→ **Consegne**:
1. Riassumi in forma di elenco puntato il paragrafo del brano sulla scuola che comincia con «Voglio fare un esempio», mantenendone i fatti principali.
2. Elenca tutte le azioni che, nel brano sulla scuola, sono introdotte dalla parola «bisogna».
3. Prosegui il brano sulla scuola dopo la sua ultima frase, con qualche frase nello stesso tono.

La questione dei trasporti, ad esempio, non può essere usata come un alibi per accanirsi sulla scuola, bisogna cercare di fare il possibile per affrontare questo problema. Così come per il problema del sovraffollamento scolastico che non può essere usato per non mandare i ragazzi a scuola, bisogna fare in modo che le classi siano al massimo di 20 alunni, facendo attenzione a non andare nella direzione opposta, quella delle classi bonsai, che sono altrettanto deleterie. Bisogna trovare una dimensione pedagogica, se dal Governo mi chiedessero un’indicazione non avrei problemi a darle. Bisogna capire se si chiedono queste indicazioni ai tecnici oppure a chissà chi, perché in questi anni le figure che hanno dominato le scelte scolastiche non sono di certo le figure pedagogiche, che sono state sostanzialmente accantonate. I pedagogisti sono rari nei contesti scolastici, c’è bisogno di un riscatto da questo punto di vista proprio per restituire una connotazione pedagogica, educativa, alla scuola.
Voglio fare un esempio, dall’11 febbraio le mascherine all’aperto sono state abolite, ma se usciamo per le strade noteremo che ci sono persone, anche da sole, che continuano a girare con la mascherina. Questo non va bene, dal mio punto di vista, perché significa che in qualche modo abbiamo incorporato la restrizione e diventa un aspetto molto ansiogeno per i nostri ragazzi. Lo vedo anche con il mio nipotino che quando esce da scuola resta un’altra mezzoretta con la mascherina indossata anche se non ce ne sarebbe bisogno perché, ad esempio, va a fare attività motoria. Abbiamo la necessità di evitare ogni forma di “DPCM casalingo”, dobbiamo ritrovare maggiore tranquillità, perché la salute non è semplicemente metterci a protezione di un virus, ma è un concetto molto più complesso.

Voci del dataset:
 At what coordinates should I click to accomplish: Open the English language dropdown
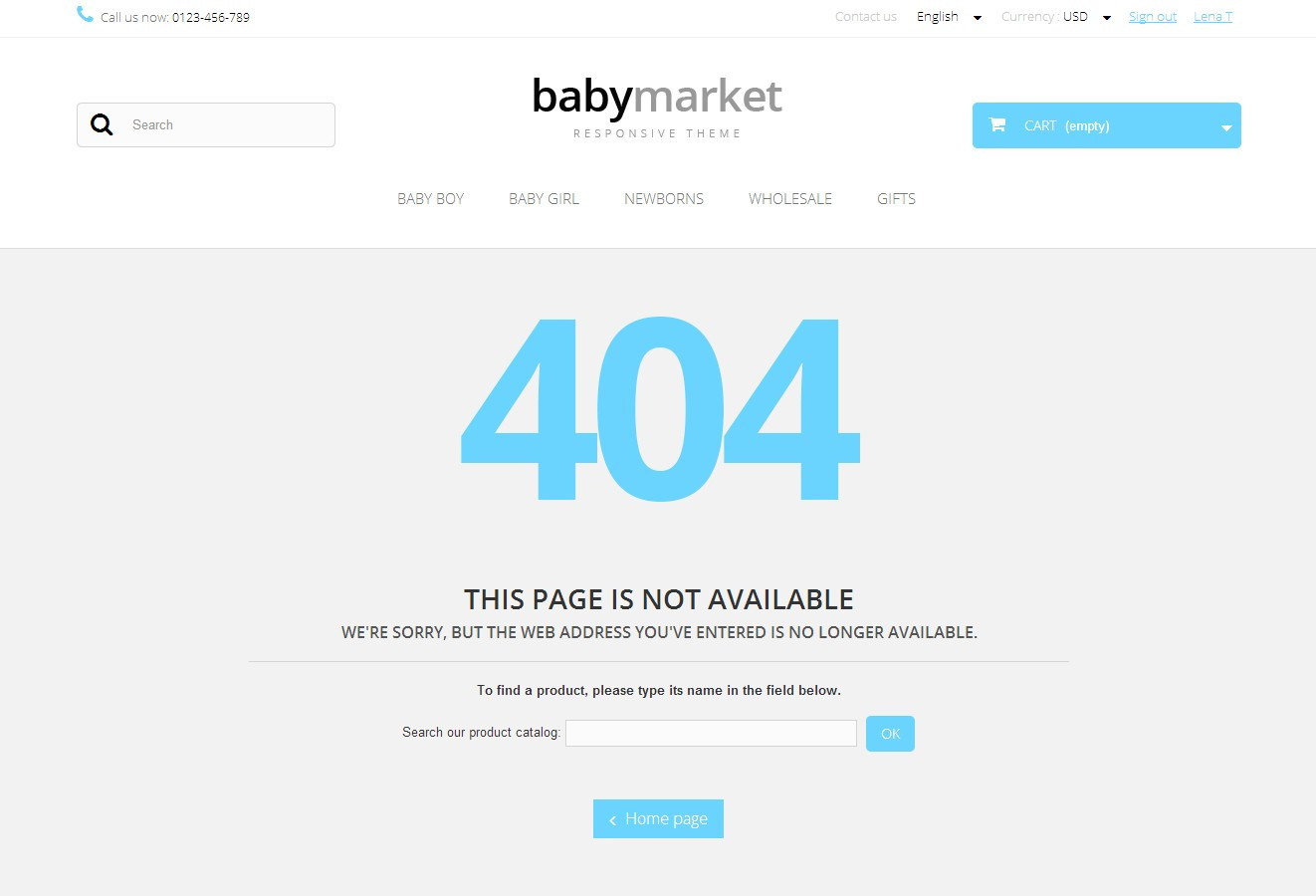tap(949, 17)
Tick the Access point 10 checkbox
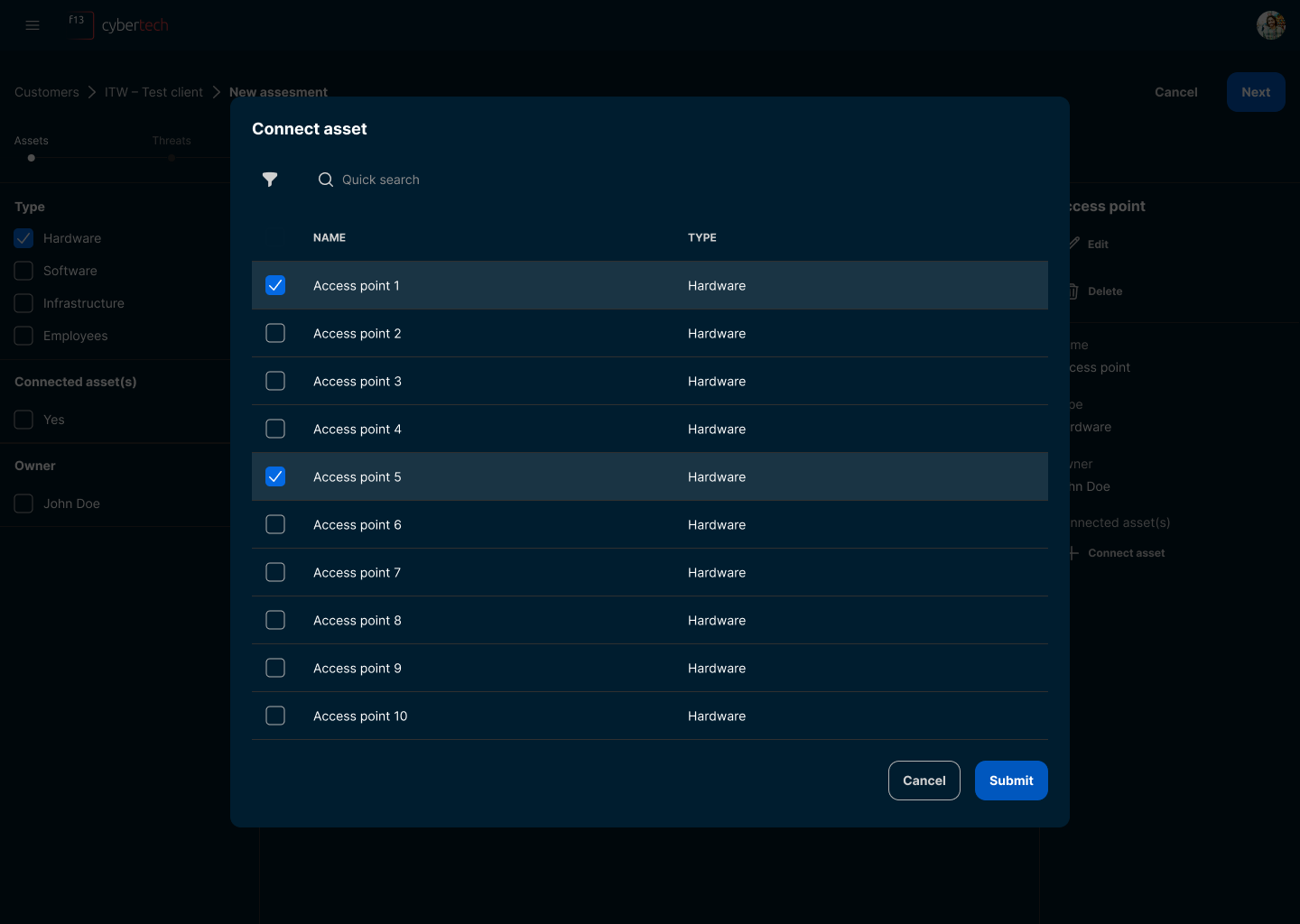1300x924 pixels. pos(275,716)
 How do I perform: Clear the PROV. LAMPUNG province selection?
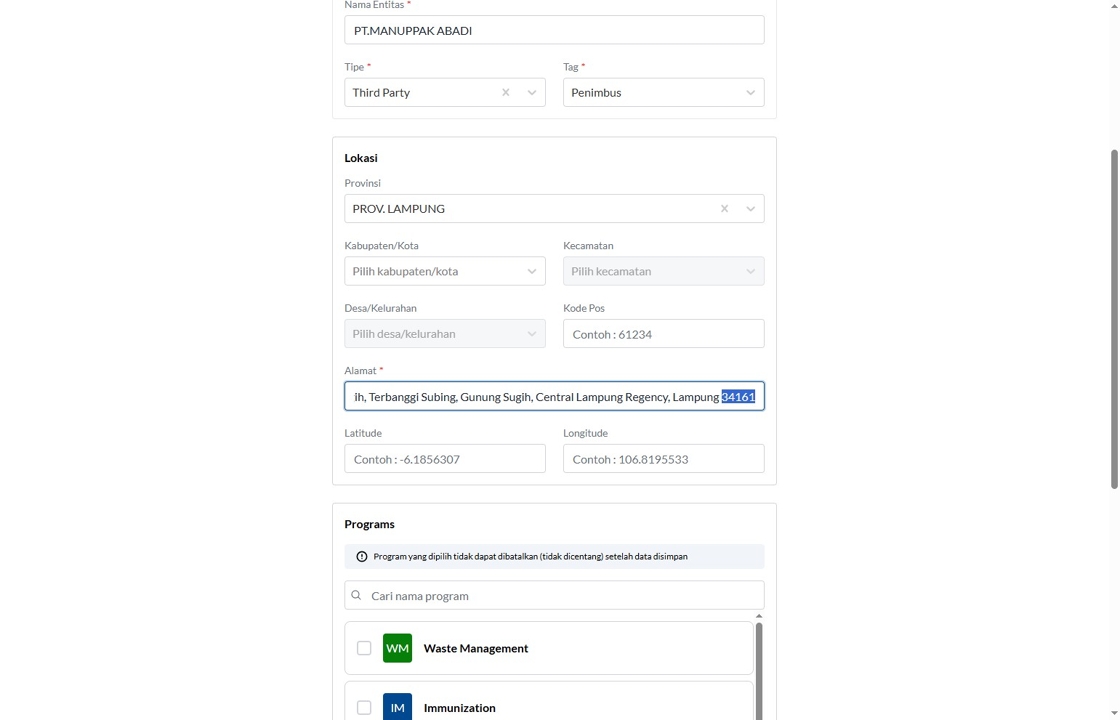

* * *

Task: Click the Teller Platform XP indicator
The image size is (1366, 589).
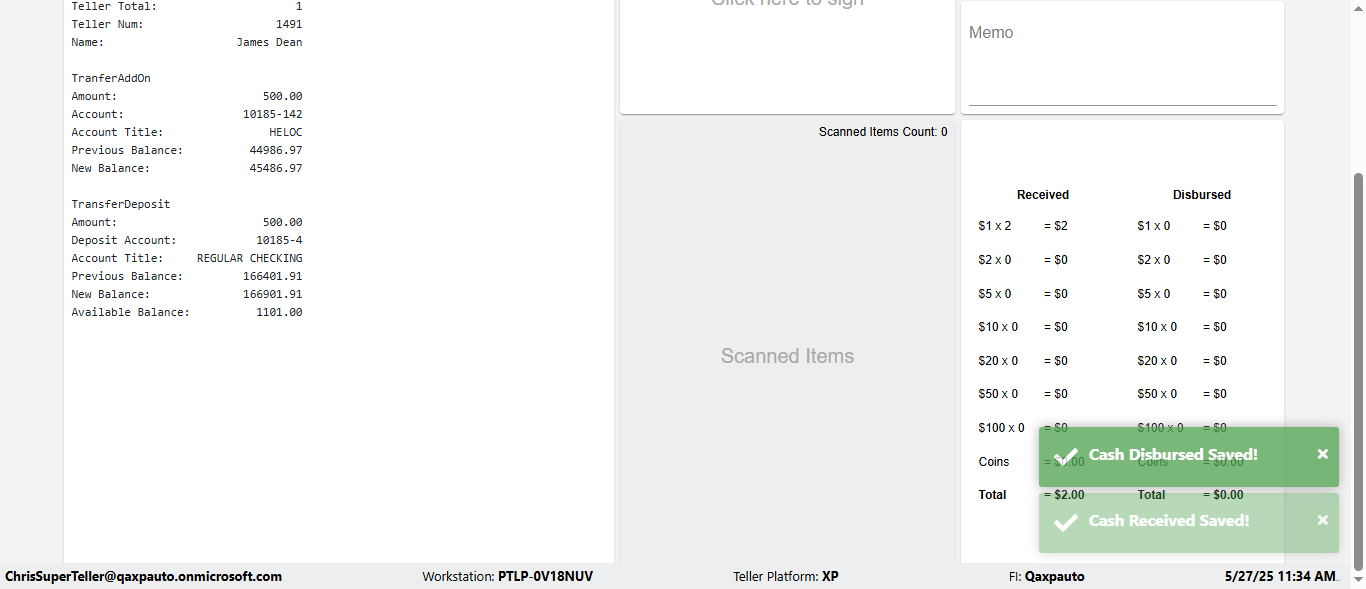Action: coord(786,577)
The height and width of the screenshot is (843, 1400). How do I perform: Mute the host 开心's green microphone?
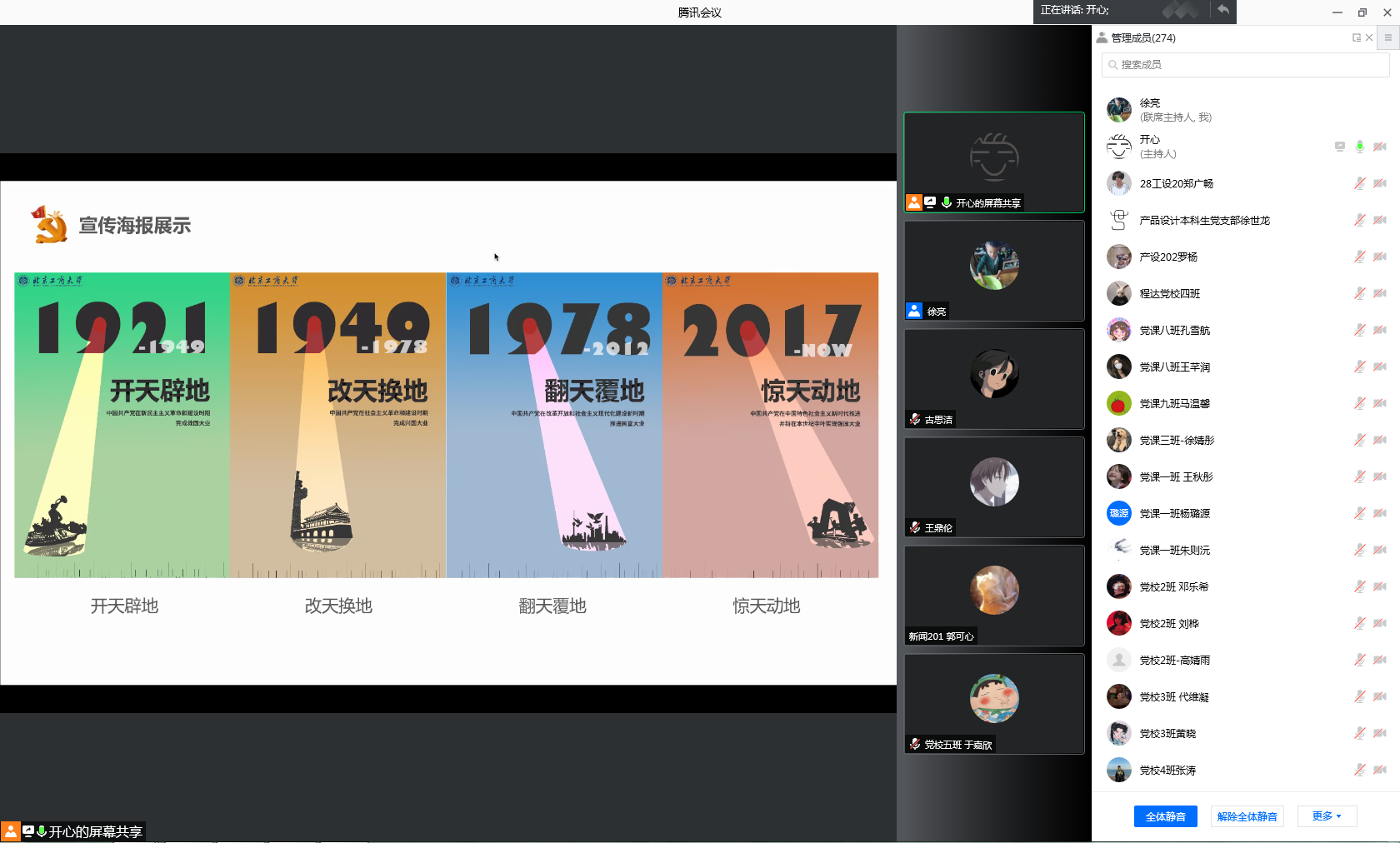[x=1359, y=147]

→ **Risultati attesi**:
1.
- Dall'11 febbraio la mascherina all'aperto non è più obbligatoria, eppure per strada molte persone, anche da sole, continuano a indossarla.
- Secondo chi parla questo non va bene: vuol dire che la restrizione è stata interiorizzata, e ciò crea ansia nei ragazzi.
- Esempio: il nipotino, all'uscita da scuola, tiene la mascherina per un'altra mezz'ora anche quando non serve, per esempio durante l'attività motoria.
- Bisogna evitare ogni forma di «DPCM casalingo» e ritrovare tranquillità. La salute, infatti, non consiste solo nel proteggersi da un virus: è un concetto molto più complesso.

2.
1. Cercare di fare il possibile per affrontare la questione dei trasporti.
2. Fare in modo che le classi siano al massimo di 20 alunni.
3. Trovare una dimensione pedagogica.
4. Capire se le indicazioni si chiedono ai tecnici oppure a chissà chi.

3.
I ragazzi hanno bisogno di muoversi, di restare collegati tra loro, di incontrarsi, di evitare di passare troppo tempo sui dispositivi digitali, questo è un appello che mi sento di dare ai genitori, in particolare di evitare l’utilizzo di questi dispositivi di notte, è un grave attentato alla loro salute perché non dormono, ma è anche un grave attentato ad un normale risultato scolastico perché di fatto vanno “fuori uso” in queste condizioni. Bisogna tornare ad usare i parchi gioco perché sono centri di socializzazione.
Dobbiamo tornare a far vivere ogni esperienza ai nostri figli: sport, musica, giocare con gli amici, andare a trovare zii e nonni. Dobbiamo farli uscire di casa, la cosa più pericolosa per loro è proprio stare in casa, dobbiamo creare contesti che riportino i nostri ragazzi verso la normalità. Abbiamo necessità di messaggi positivi e bisogna abbandonare tutta quest’ansia, che è stata assorbita eccessivamente dai più giovani. C’è stato anche un eccesso di informazioni, sempre rivolte ad aumentare l’aspetto ansiogeno della pandemia, che i nostri figli hanno assorbito ma che non sono in grado di decodificare. Meglio leggere qualche fiaba che ascoltare i virologi. C’è bisogno di fare esperienza fuori casa, vivere la natura, vivere i compagni, vivere il gioco, vivere lo sport.